▶ Your task:
An exact copy of every entry is needed, without the pictures.

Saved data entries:
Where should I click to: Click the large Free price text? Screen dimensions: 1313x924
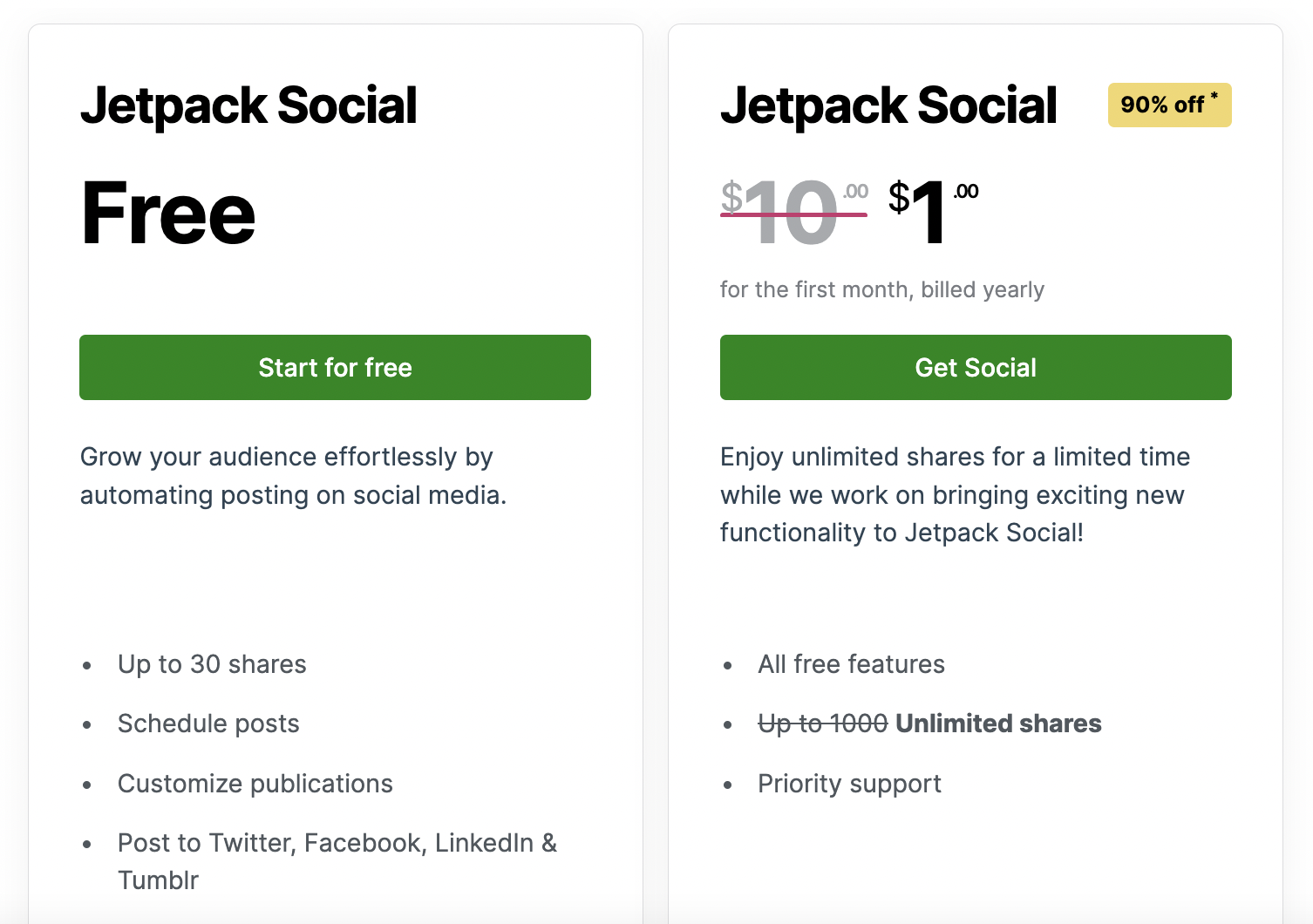pos(168,214)
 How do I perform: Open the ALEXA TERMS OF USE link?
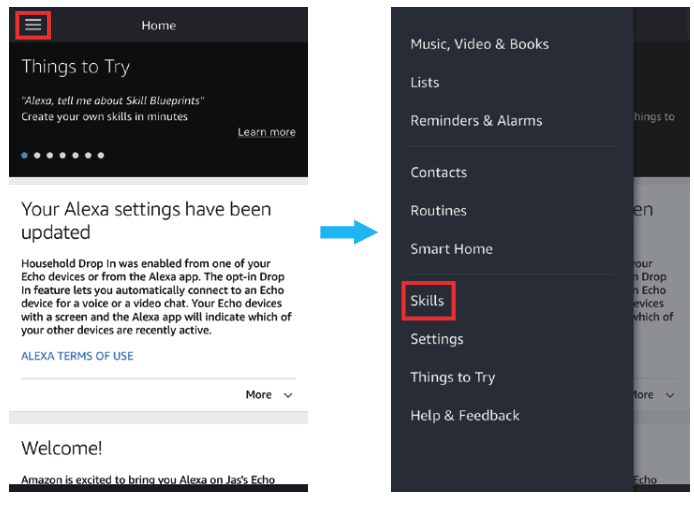coord(77,356)
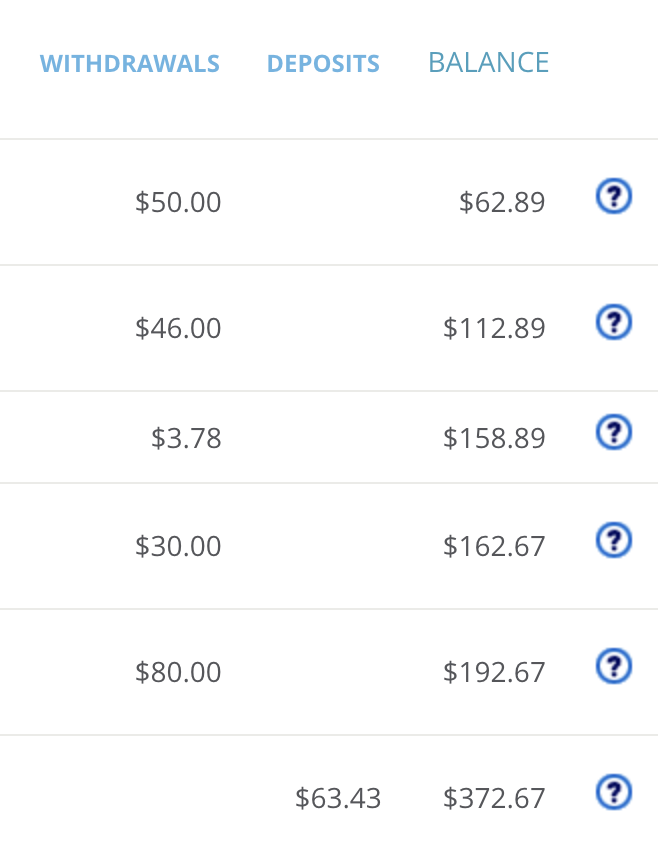Click the $372.67 balance value
Screen dimensions: 658x860
point(494,799)
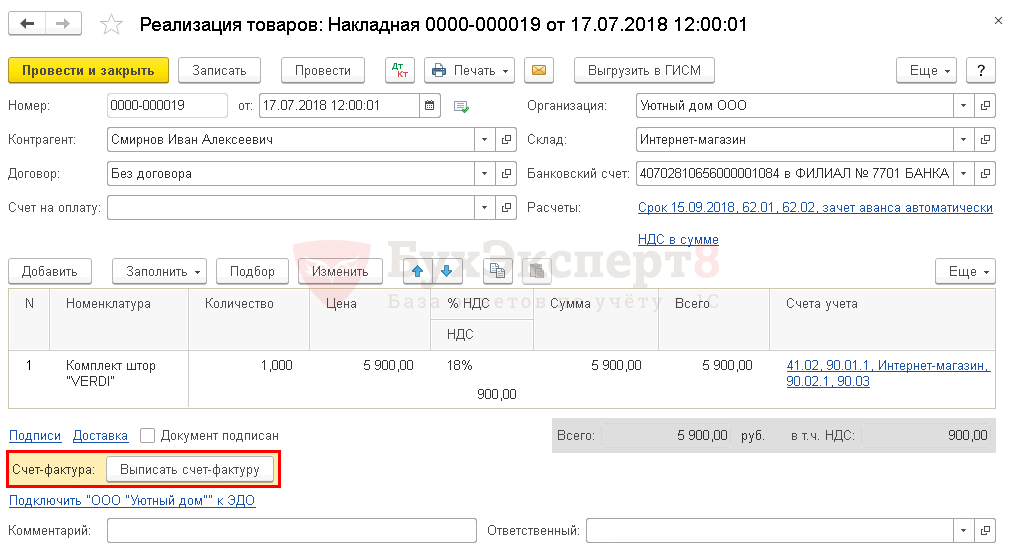Open the Склад dropdown list
This screenshot has width=1011, height=550.
tap(963, 140)
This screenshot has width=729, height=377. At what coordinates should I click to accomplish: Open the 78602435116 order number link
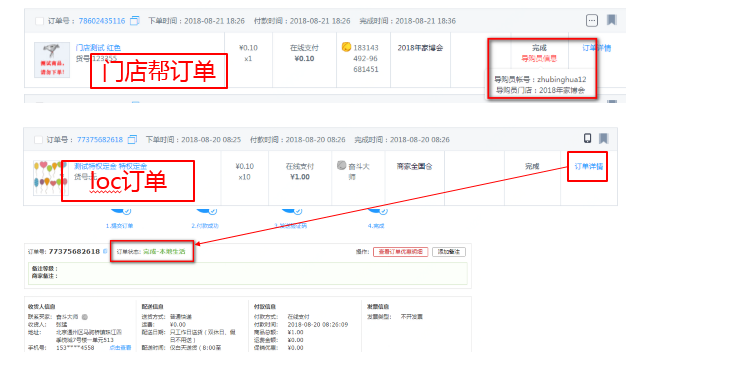[102, 21]
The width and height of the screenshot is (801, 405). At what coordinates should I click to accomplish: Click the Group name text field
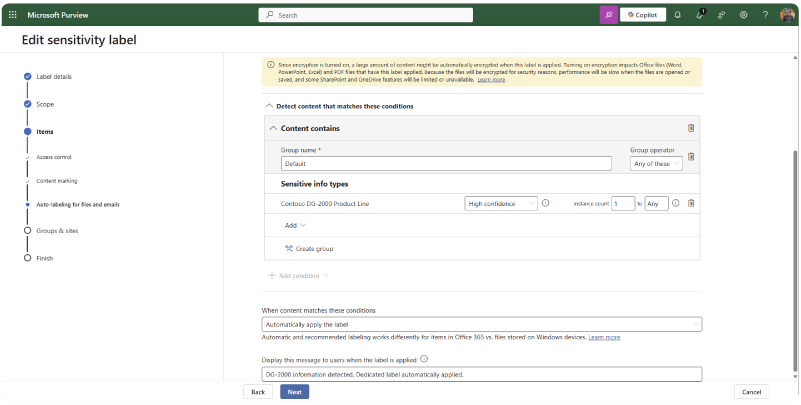(x=446, y=164)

▶ Your solution:
Where should I click to: Click the large Free price text? Screen dimensions: 1313x924
pos(168,214)
 How do I perform: Open the ALEXA TERMS OF USE link?
coord(77,356)
Click the $372.67 balance value
Screen dimensions: 658x860
point(494,799)
Open the Склад dropdown list
This screenshot has width=1011, height=550.
tap(963, 140)
This screenshot has width=729, height=377. At what coordinates should I click to accomplish: Open the 78602435116 order number link
[102, 21]
The width and height of the screenshot is (801, 405). At what coordinates should I click to accomplish: Click the Group name text field
(x=446, y=164)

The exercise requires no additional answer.